== What you have to do ==
Write out every entry below exactly as it appears. Pictures do not belong in the copy.

== Provided records ==
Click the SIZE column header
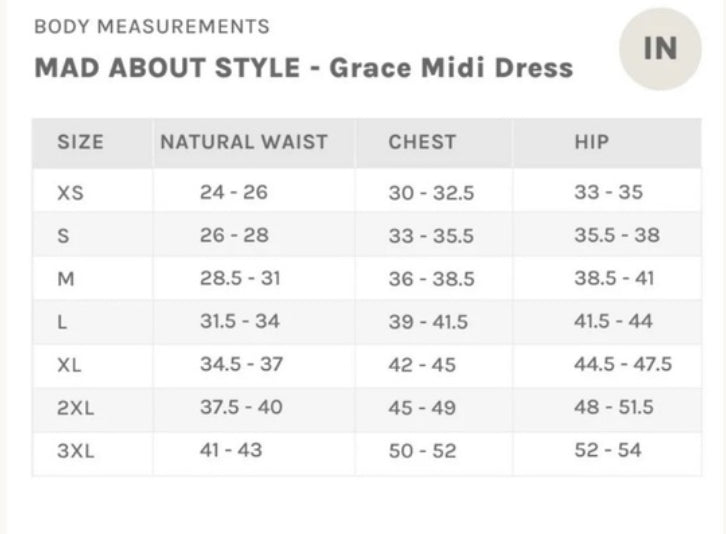This screenshot has height=534, width=726. coord(80,142)
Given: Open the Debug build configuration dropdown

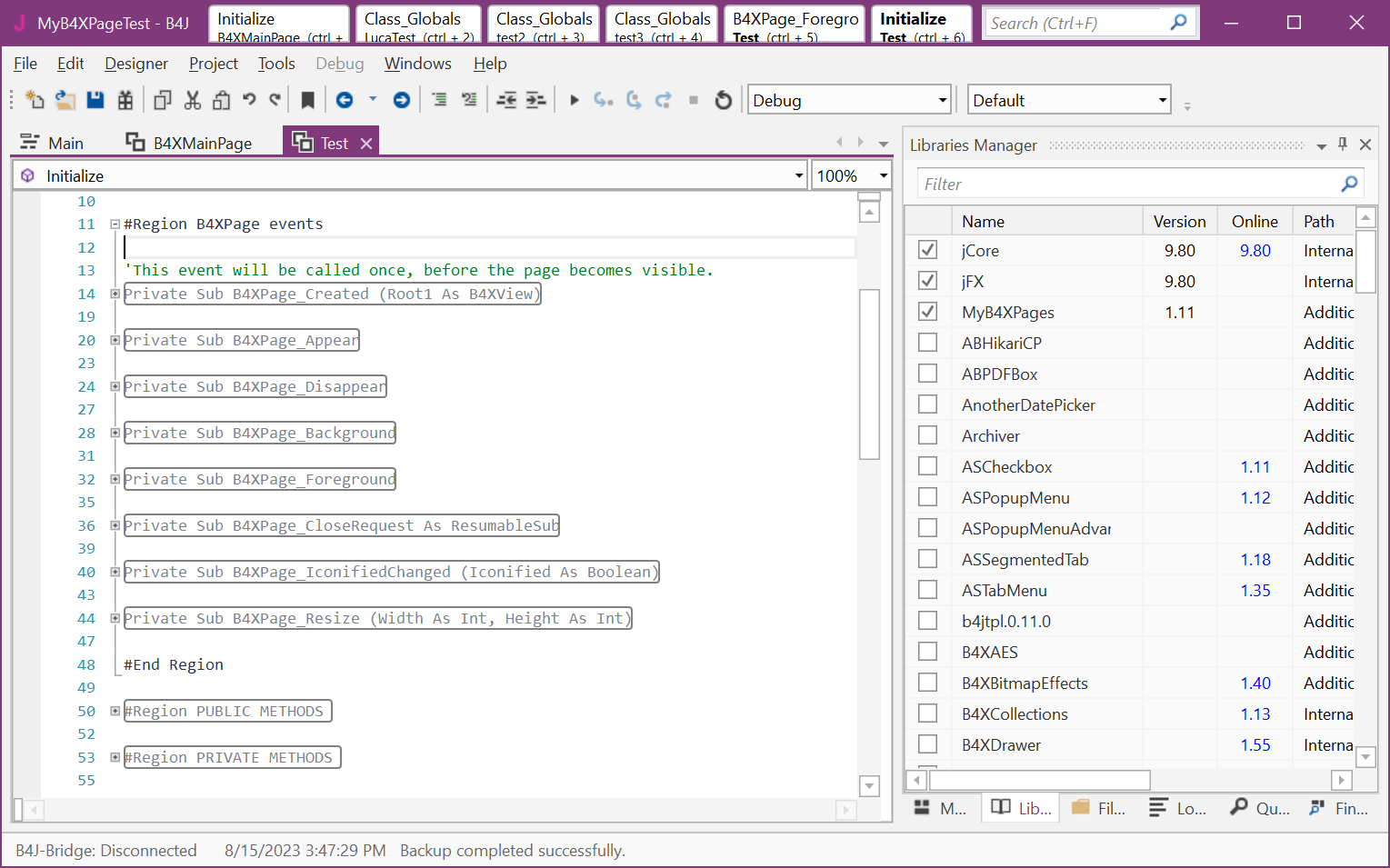Looking at the screenshot, I should pos(942,100).
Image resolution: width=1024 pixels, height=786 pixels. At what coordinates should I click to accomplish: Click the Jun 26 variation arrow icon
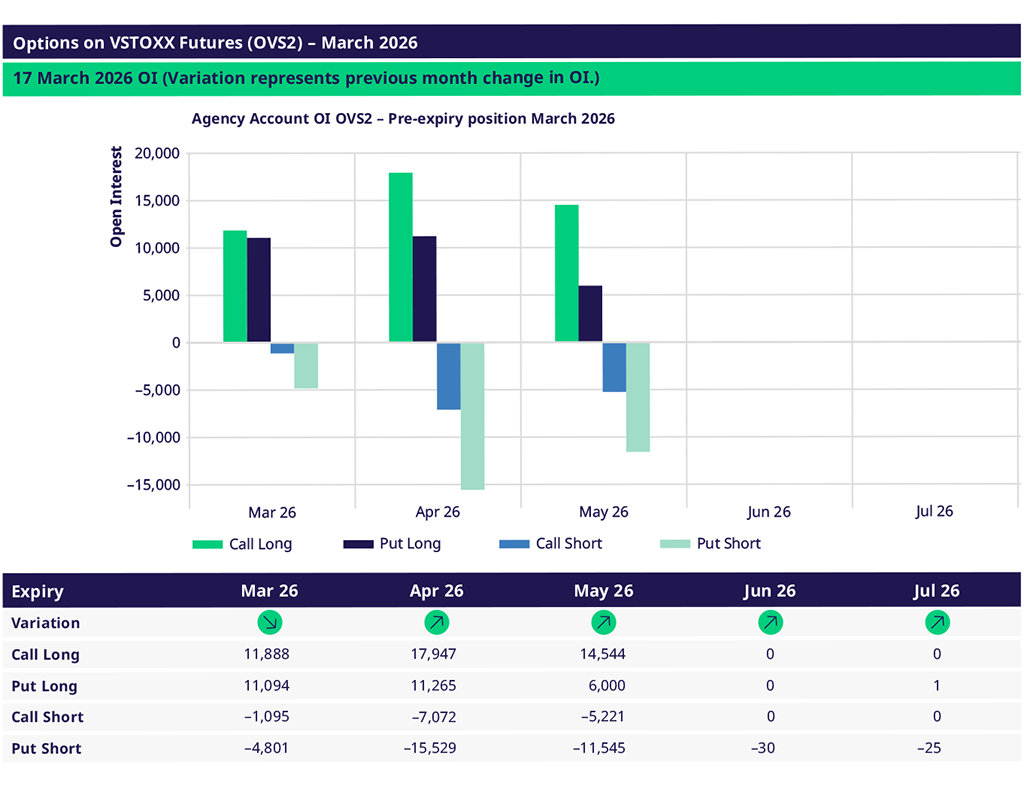(770, 623)
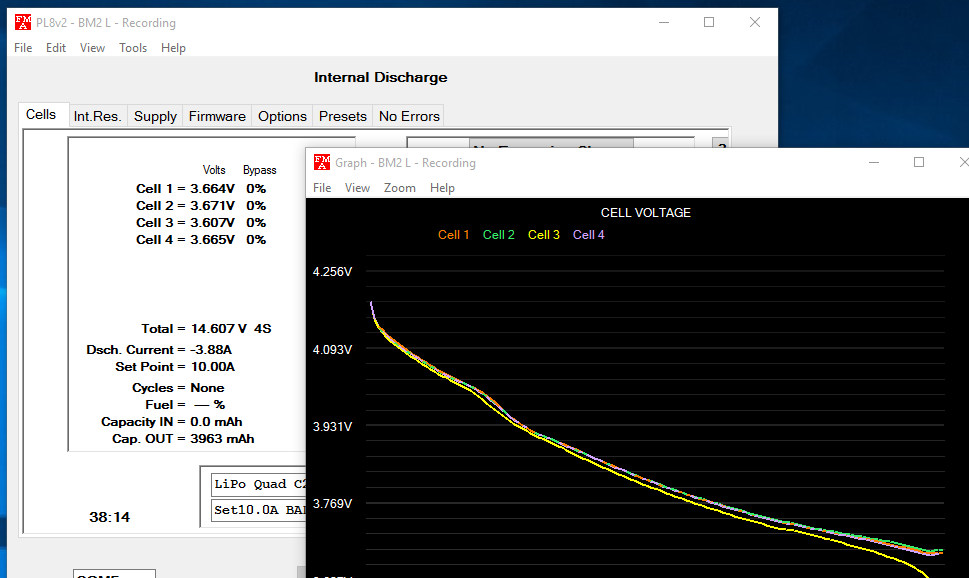The height and width of the screenshot is (578, 969).
Task: Switch to the Int.Res. tab
Action: (97, 116)
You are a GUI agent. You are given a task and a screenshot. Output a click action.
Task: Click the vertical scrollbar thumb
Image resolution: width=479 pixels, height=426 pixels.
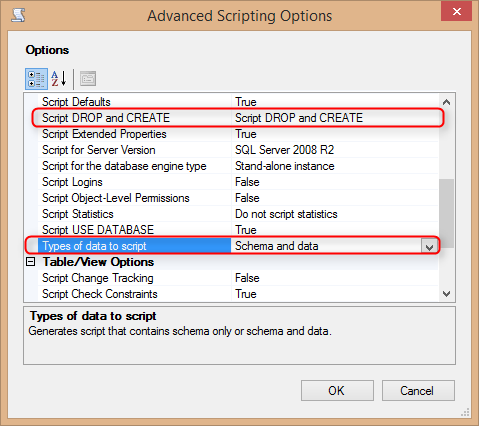(447, 213)
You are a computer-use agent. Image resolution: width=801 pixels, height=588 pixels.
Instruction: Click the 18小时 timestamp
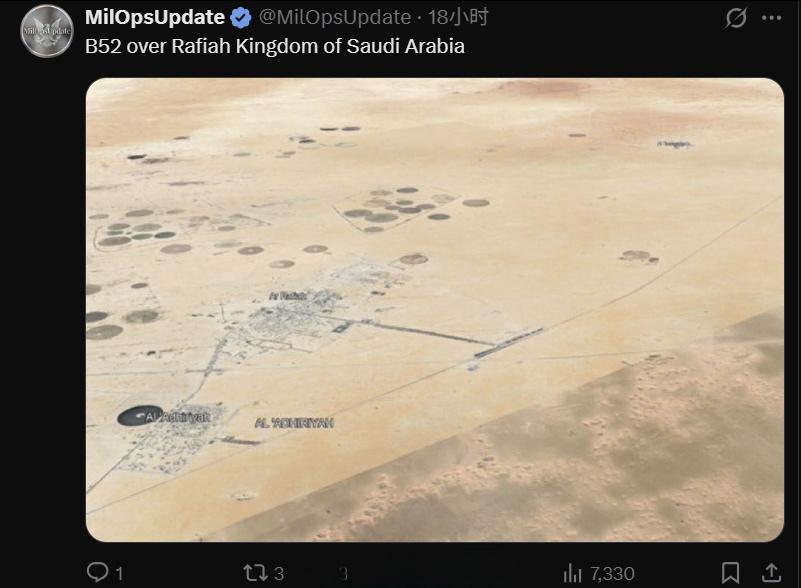458,17
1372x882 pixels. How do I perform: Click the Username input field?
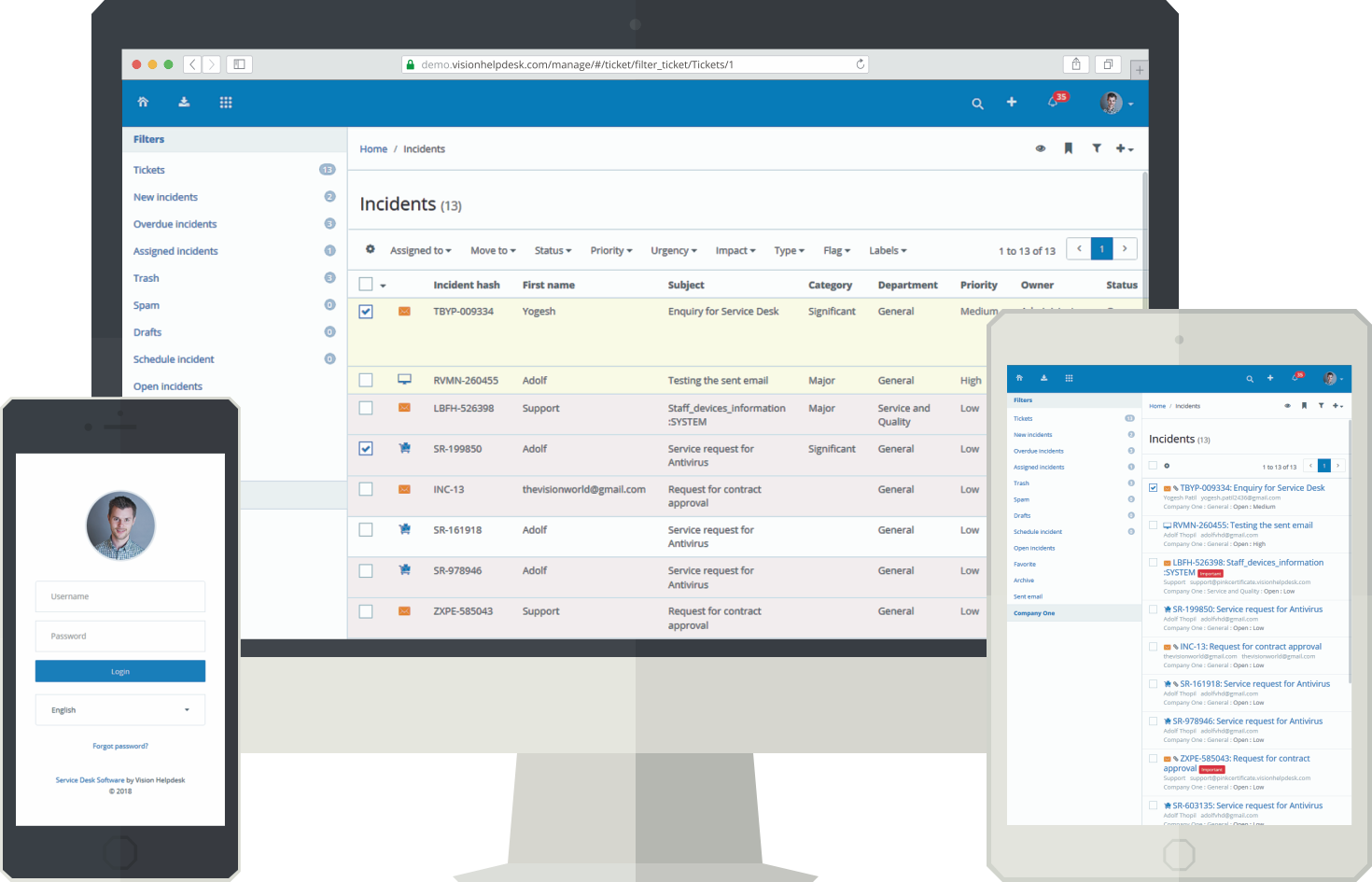pos(120,596)
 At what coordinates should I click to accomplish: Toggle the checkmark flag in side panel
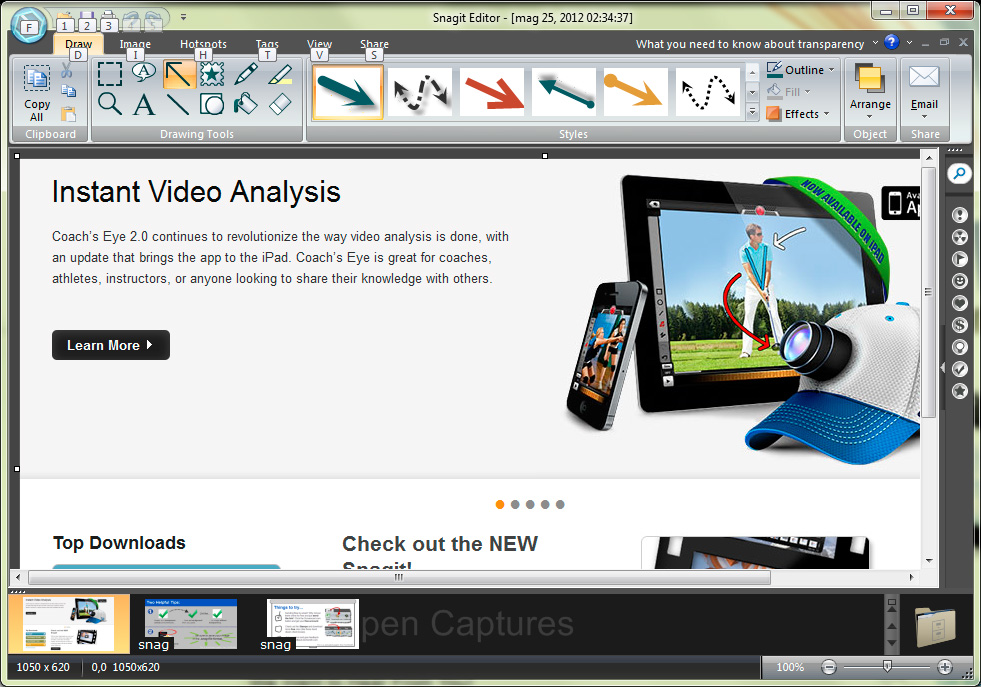point(959,369)
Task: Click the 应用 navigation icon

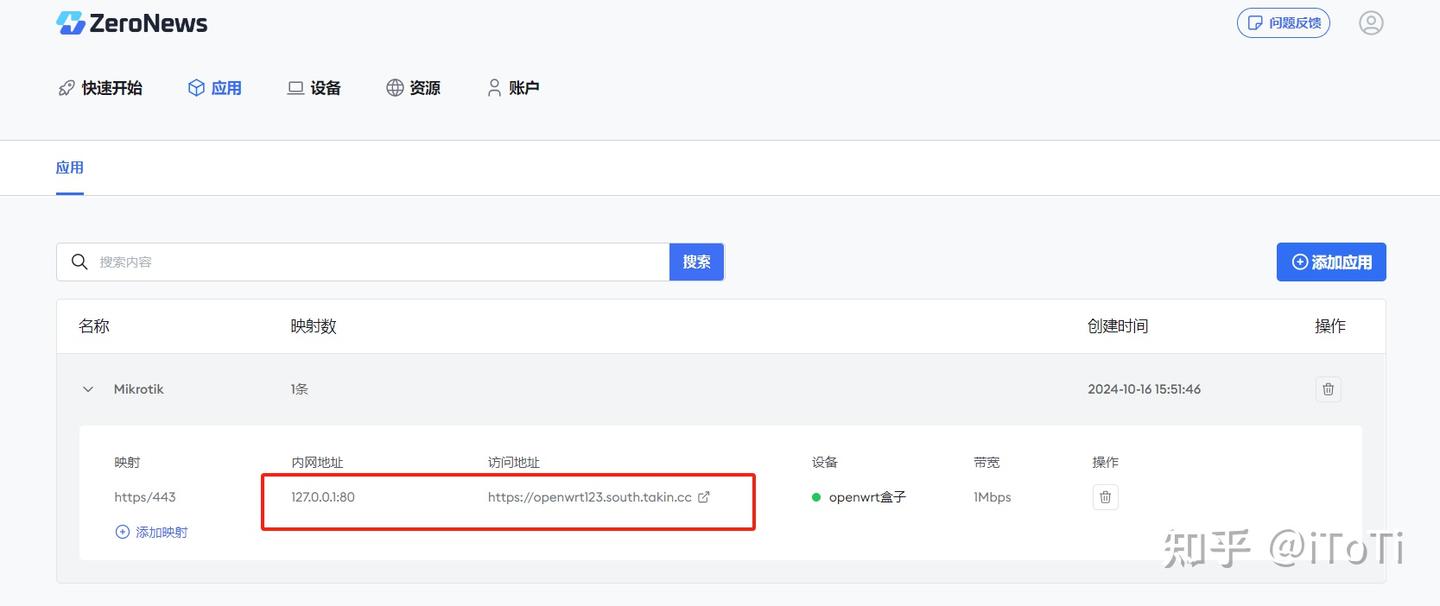Action: coord(196,88)
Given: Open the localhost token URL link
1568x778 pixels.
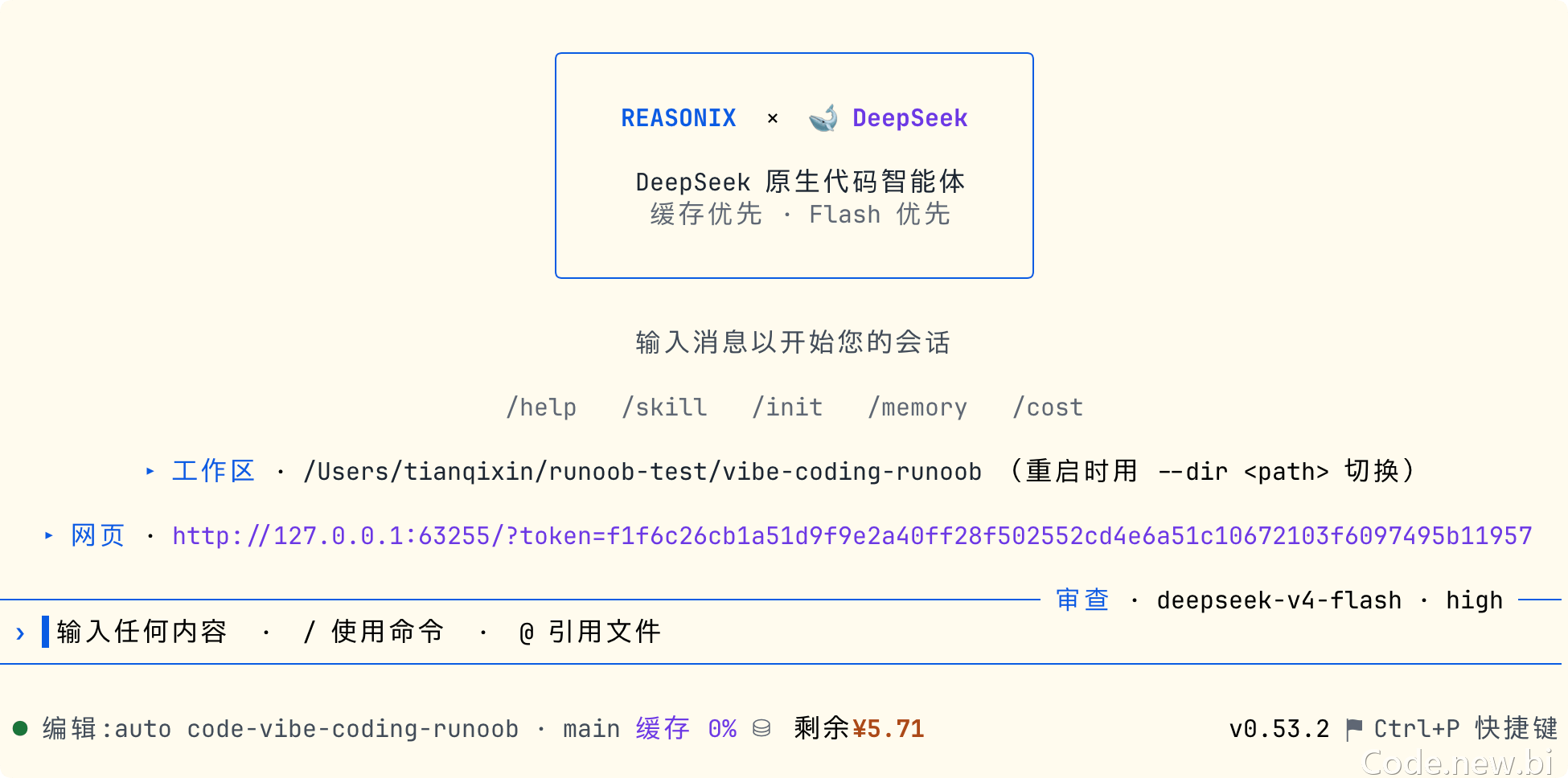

== Task answer ==
Click the SIZE column header
This screenshot has height=534, width=726. coord(80,142)
Given: Open the Debug build configuration dropdown

Looking at the screenshot, I should pos(942,100).
Image resolution: width=1024 pixels, height=786 pixels. At what coordinates should I click to accomplish: Click the Jun 26 variation arrow icon
(770, 623)
The height and width of the screenshot is (578, 969).
Task: Switch to the Int.Res. tab
Action: (97, 116)
You are a GUI agent. You are given a task and a screenshot. Output a click action.
Task: Click the vertical scrollbar thumb
Image resolution: width=479 pixels, height=426 pixels.
(447, 213)
You are a computer-use agent. Image resolution: width=801 pixels, height=588 pixels.
Instruction: Click the 18小时 timestamp
458,17
1372x882 pixels. How do I perform: Click the Username input field?
pos(120,596)
 At what coordinates should I click to accomplish: Toggle the checkmark flag in side panel
point(959,369)
Task: Click the 应用 navigation icon

Action: coord(196,88)
Given: Open the localhost token URL link
1568x778 pixels.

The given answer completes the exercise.